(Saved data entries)
○ ○ ○ ○ ○

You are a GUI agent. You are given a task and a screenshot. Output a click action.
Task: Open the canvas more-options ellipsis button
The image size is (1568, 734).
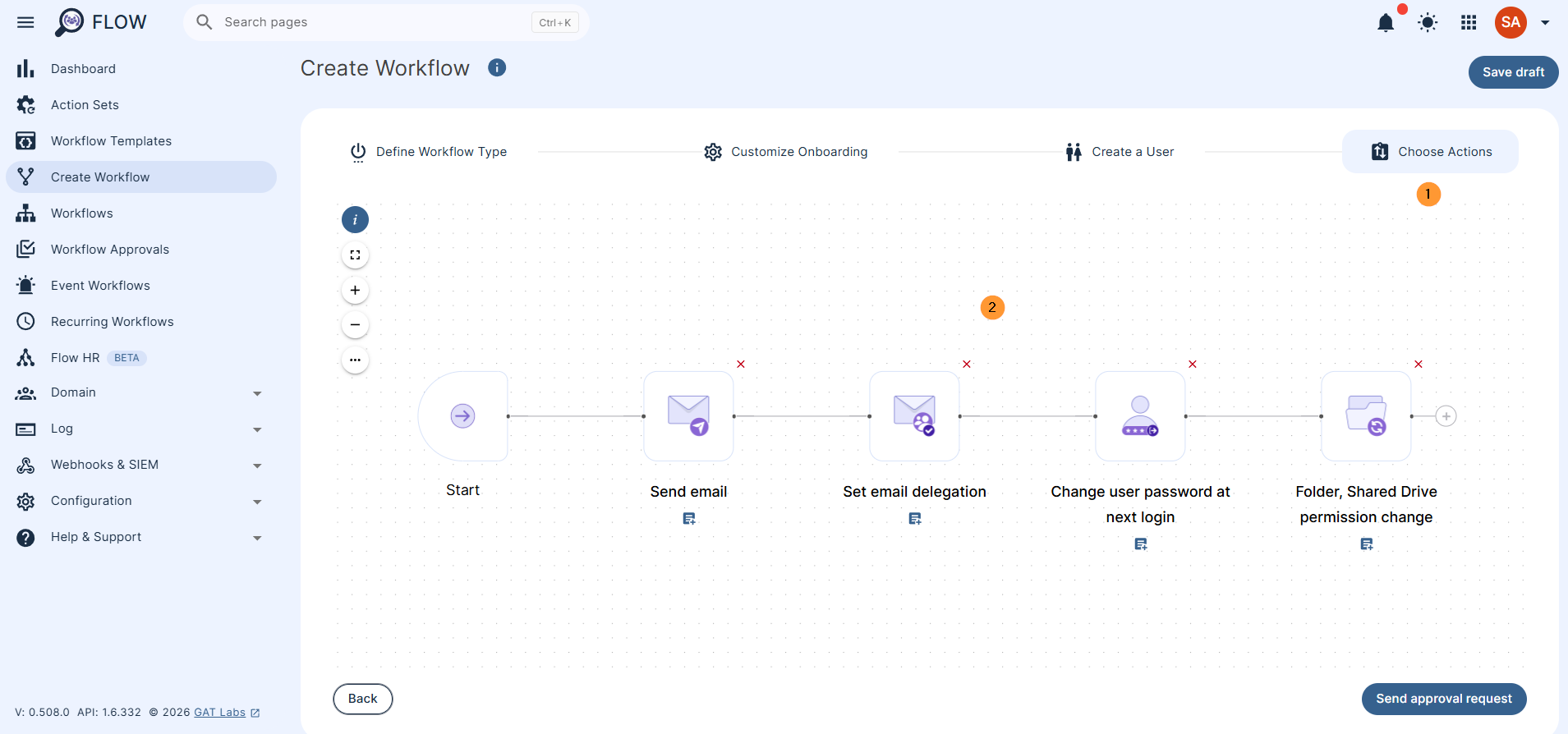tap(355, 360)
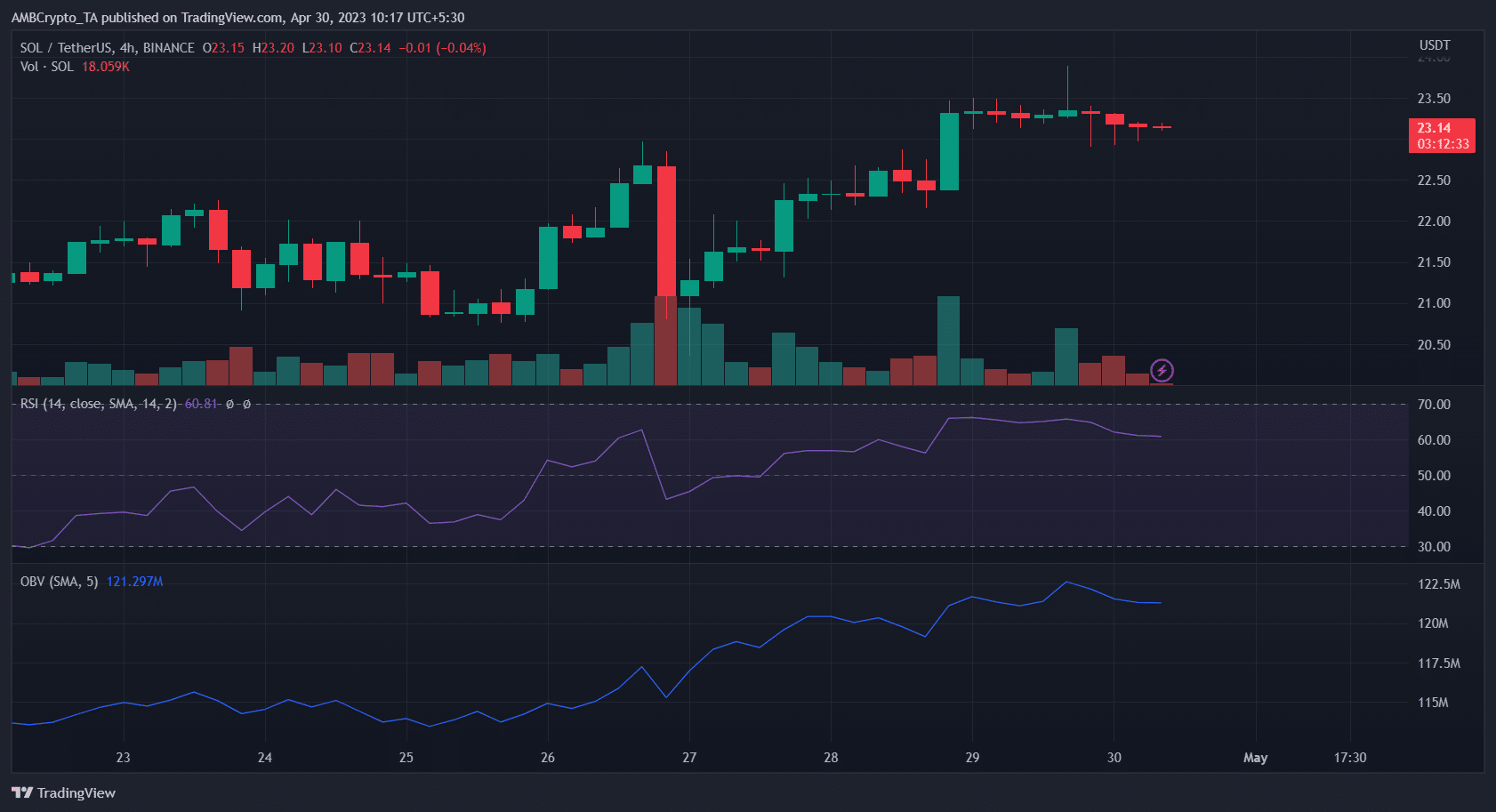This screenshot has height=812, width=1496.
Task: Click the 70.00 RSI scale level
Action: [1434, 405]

○ ○ ○ ○ ○

I would like the data above transcribed exactly, with its pictures left out.

Solution to the problem>
You are a GUI agent. You are given a task and a screenshot. Output a click action.
Task: Open the canvas more-options ellipsis button
The image size is (1568, 734).
tap(355, 360)
This screenshot has height=812, width=1496.
Task: Click the 70.00 RSI scale level
Action: [1434, 405]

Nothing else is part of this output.